**Action item:**
After locating the line containing "You are a computer-use agent. Image", transcribe that line and all following lines exactly, stopping only at the end of the records.

**Provided information:**
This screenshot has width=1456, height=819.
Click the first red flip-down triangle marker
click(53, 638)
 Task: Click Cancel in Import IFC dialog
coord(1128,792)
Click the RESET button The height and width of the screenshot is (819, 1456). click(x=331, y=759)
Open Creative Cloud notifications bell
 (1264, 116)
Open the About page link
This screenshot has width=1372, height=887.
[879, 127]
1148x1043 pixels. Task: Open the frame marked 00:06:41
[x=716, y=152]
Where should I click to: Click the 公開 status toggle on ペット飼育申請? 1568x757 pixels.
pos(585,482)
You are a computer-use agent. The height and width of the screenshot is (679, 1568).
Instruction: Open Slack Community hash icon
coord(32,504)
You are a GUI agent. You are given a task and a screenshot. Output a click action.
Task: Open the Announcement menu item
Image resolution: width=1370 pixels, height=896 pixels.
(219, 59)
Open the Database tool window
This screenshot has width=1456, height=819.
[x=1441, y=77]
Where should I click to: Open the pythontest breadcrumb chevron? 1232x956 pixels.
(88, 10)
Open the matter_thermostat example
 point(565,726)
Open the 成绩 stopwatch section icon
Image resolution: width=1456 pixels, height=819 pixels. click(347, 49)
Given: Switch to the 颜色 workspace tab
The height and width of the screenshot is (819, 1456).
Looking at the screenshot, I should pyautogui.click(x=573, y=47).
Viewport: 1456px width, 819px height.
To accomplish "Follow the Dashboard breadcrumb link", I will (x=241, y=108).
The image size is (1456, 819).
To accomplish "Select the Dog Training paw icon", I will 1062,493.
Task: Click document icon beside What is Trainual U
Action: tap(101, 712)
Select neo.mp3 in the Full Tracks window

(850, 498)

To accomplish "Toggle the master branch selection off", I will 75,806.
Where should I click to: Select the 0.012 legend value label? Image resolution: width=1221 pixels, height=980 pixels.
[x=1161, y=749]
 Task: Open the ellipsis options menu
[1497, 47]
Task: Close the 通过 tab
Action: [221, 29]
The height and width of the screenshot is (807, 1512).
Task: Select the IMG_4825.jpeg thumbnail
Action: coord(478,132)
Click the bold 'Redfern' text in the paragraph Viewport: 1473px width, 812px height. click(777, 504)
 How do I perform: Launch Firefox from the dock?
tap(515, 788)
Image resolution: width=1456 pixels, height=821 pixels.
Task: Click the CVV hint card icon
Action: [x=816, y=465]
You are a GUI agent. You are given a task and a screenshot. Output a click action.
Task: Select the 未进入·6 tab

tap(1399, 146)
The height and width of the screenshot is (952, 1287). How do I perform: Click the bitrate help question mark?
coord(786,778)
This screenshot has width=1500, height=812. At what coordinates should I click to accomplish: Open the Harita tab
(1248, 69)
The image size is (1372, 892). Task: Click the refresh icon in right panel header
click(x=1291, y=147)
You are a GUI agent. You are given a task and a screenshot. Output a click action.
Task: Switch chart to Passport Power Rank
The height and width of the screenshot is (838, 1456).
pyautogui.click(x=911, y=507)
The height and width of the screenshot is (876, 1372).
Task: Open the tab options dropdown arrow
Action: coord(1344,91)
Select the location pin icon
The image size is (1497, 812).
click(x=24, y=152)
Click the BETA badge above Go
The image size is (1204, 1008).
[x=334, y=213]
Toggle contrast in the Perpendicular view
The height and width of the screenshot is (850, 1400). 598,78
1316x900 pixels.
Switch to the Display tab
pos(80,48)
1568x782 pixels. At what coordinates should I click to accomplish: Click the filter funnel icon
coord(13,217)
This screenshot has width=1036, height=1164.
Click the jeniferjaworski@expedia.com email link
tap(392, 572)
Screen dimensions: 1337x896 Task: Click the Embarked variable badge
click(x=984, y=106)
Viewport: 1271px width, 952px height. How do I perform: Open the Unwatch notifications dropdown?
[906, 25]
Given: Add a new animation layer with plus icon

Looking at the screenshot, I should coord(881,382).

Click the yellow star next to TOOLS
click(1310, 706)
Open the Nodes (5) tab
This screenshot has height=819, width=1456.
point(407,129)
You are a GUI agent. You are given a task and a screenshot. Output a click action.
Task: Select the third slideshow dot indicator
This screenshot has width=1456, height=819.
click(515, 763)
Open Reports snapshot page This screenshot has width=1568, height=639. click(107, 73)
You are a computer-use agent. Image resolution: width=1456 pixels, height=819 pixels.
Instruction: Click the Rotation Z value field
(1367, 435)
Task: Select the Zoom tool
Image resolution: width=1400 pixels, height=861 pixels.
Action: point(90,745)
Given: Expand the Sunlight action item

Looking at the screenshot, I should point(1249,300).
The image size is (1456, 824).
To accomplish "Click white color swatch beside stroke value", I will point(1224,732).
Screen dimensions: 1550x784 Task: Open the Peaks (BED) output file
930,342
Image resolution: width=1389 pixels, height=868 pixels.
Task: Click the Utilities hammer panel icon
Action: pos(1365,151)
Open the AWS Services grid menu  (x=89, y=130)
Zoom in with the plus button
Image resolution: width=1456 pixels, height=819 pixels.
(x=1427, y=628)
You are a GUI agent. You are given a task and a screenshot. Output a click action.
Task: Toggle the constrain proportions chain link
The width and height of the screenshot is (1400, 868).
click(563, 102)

**Solution to this task:**
You are a computer-use agent. Image resolution: width=1456 pixels, height=819 pixels.
Instruction: Click the Rotation Z value field
(1367, 435)
Task: Select the Zoom tool
Image resolution: width=1400 pixels, height=861 pixels.
Action: point(90,745)
Given: Expand the Sunlight action item

Looking at the screenshot, I should point(1249,300).
The image size is (1456, 824).
To accomplish "Click white color swatch beside stroke value", I will point(1224,732).
Screen dimensions: 1550x784 Task: Open the Peaks (BED) output file
930,342
Image resolution: width=1389 pixels, height=868 pixels.
Task: Click the Utilities hammer panel icon
Action: pos(1365,151)
Open the AWS Services grid menu  (x=89, y=130)
Zoom in with the plus button
Image resolution: width=1456 pixels, height=819 pixels.
(x=1427, y=628)
You are a GUI agent. You are given a task and a screenshot. Output a click action.
Task: Toggle the constrain proportions chain link
The width and height of the screenshot is (1400, 868).
click(563, 102)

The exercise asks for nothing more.